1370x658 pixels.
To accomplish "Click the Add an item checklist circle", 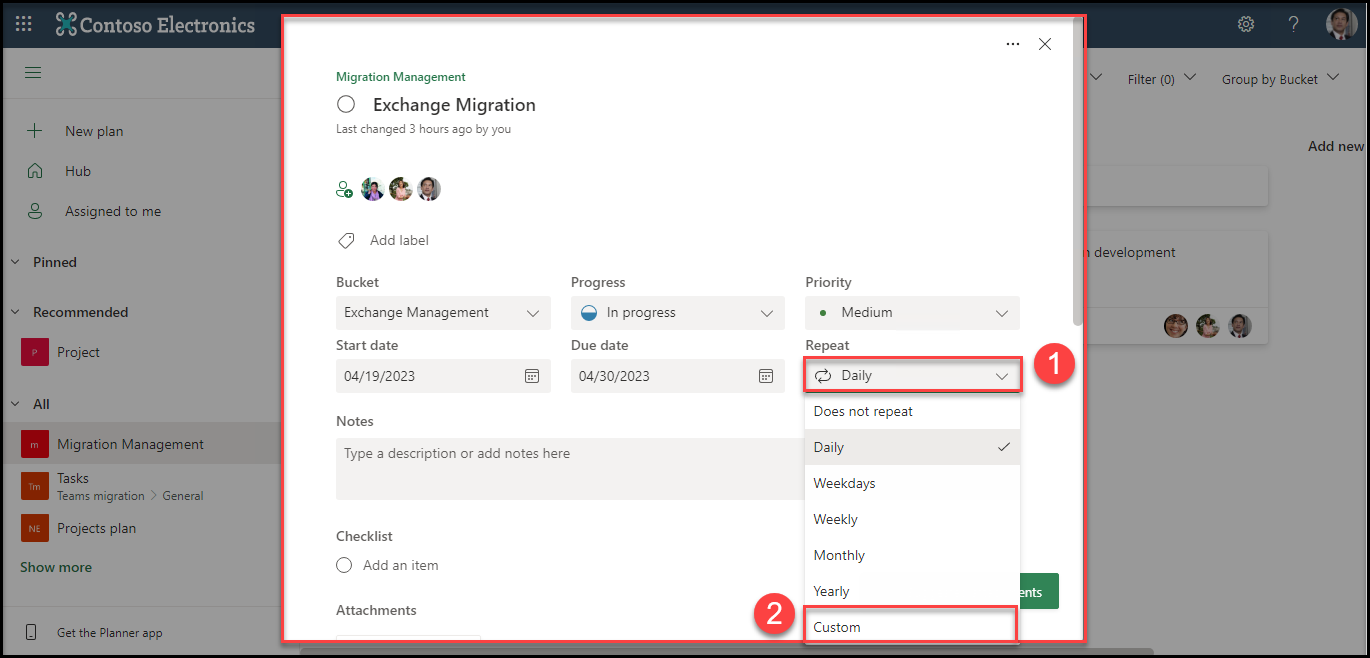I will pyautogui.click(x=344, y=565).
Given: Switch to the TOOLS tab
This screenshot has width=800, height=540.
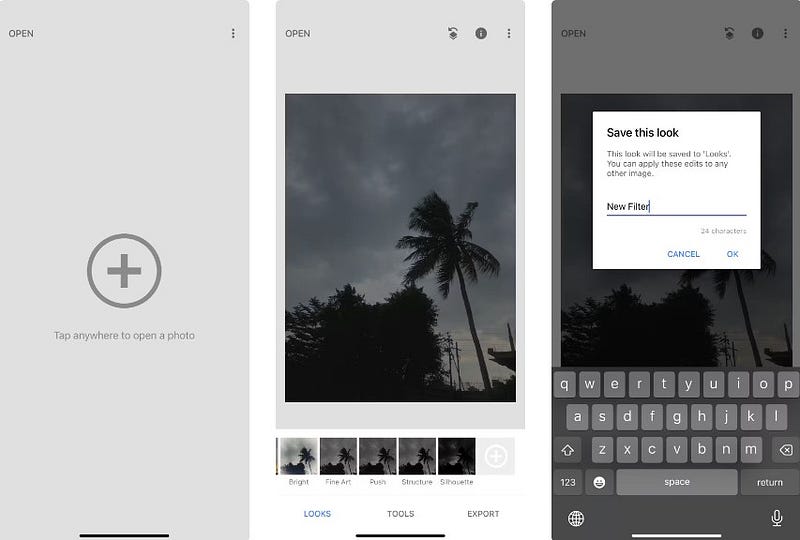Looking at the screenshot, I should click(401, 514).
----
Brief: Reproduce the lines unchanged, starting with the line that contains "Given: Switch to the TOOLS tab" and going on through the last line. Omit the pictures.

Solution:
Given: Switch to the TOOLS tab
This screenshot has width=800, height=540.
Looking at the screenshot, I should click(401, 514).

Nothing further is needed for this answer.